EXTRAIT DU TEXTE:
☆ ☆ ☆ ☆ ☆ ☆ ☆

Les quartiers Nord face aux trafics
La cité de la Busserine, au nord de Marseille (14e), est calme ce matin. Le silence est parfois brisé par le bourdonnement des travaux de réhabilitation du quartier. Les paraboles, juchées sur les balcons aux volets fermés des tours, pointent le soleil écrasant du mois de juin. En bas de l’un des bâtiments, surplombant la rue, un canapé vomit sa mousse. Il semble surveiller le passage, comme seul témoin du trafic qui s’est installé dans la cité.
« Ce n’est pas dans tous les quartiers que ça se passe aussi bien. Les jeunes ne bloquent pas les cages d’escaliers, ils sont respectueux », explique Yamina, habitante de la Busserine. « Ici, c’est plutôt calme 90 % du temps », confirme Sébastien Fournier, enseignant à l’école primaire du quartier. Mais les 10 % restant, la Busserine n’échappe pas aux règlements de comptes – le dernier datant du 2 juin. « Les enfants sont souvent témoins de cette violence, reprend l’instituteur qui a déjà perdu un ancien élève dans un règlement de compte. Ils ont peur. Il faut privilégier la discussion, qu’ils racontent ce qu’ils voient. Et leur donner les outils pour ne pas devenir victime ou bourreau. »

☆ ☆ ☆ ☆ ☆ ☆ ☆

CONSIGNE:
D'après l'extrait sur la cité de la Busserine, de quand date le dernier règlement de comptes survenu dans le quartier ?

☆ ☆ ☆ ☆ ☆ ☆ ☆

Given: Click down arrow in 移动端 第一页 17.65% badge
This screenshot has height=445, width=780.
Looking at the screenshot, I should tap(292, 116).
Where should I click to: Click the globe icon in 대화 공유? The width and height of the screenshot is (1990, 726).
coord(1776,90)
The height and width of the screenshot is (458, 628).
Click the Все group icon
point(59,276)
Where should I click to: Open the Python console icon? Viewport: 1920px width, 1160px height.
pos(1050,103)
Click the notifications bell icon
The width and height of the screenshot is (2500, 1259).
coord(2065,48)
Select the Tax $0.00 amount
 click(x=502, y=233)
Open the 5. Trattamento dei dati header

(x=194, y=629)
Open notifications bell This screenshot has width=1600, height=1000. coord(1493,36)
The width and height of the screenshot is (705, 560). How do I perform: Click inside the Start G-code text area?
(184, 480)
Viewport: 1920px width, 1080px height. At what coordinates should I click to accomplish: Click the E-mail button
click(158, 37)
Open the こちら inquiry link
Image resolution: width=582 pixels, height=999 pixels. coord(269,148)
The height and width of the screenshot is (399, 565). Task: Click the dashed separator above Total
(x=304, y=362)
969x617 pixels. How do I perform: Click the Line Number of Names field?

☆ ☆ ☆ ☆ ☆ ☆ ☆

RÉPONSE COMPLÈTE:
Il date du 2 juin.